╭─ RECORD EXCERPTS

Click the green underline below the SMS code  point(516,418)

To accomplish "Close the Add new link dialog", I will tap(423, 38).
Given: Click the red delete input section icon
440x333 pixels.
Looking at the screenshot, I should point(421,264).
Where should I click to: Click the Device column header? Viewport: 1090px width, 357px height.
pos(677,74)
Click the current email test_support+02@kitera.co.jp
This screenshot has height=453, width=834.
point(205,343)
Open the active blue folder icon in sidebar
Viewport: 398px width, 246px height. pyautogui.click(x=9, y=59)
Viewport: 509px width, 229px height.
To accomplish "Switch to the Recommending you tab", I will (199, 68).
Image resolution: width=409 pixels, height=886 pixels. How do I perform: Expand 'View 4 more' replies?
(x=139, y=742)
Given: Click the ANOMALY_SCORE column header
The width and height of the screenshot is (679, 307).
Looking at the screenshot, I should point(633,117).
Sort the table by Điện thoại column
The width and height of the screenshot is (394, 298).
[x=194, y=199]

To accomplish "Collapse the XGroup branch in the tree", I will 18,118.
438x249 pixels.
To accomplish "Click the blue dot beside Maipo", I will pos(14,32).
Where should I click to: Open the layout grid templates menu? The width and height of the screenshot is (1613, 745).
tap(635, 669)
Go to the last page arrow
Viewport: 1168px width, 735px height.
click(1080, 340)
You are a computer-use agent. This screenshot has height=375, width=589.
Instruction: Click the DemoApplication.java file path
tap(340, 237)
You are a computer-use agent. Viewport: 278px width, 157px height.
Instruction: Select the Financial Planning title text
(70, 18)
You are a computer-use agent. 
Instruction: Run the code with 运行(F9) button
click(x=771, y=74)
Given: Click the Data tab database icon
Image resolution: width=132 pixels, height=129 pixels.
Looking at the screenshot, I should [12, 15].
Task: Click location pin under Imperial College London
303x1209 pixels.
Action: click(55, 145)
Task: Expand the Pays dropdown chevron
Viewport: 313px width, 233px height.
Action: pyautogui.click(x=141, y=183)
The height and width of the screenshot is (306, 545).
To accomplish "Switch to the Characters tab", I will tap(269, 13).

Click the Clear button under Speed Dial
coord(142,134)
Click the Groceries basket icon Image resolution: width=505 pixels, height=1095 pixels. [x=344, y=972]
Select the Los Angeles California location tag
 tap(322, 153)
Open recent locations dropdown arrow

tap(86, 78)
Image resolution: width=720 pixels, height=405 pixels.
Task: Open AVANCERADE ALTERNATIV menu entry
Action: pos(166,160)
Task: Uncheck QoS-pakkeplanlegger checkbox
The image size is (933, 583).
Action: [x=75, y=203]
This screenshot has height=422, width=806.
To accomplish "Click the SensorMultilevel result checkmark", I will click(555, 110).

╰─

§ SHORT EXERCISE
Count the lines of the records that contain the string "Instruction", matching case exactly. Reply with the number alone.

§ ANSWER TO THIS TASK
3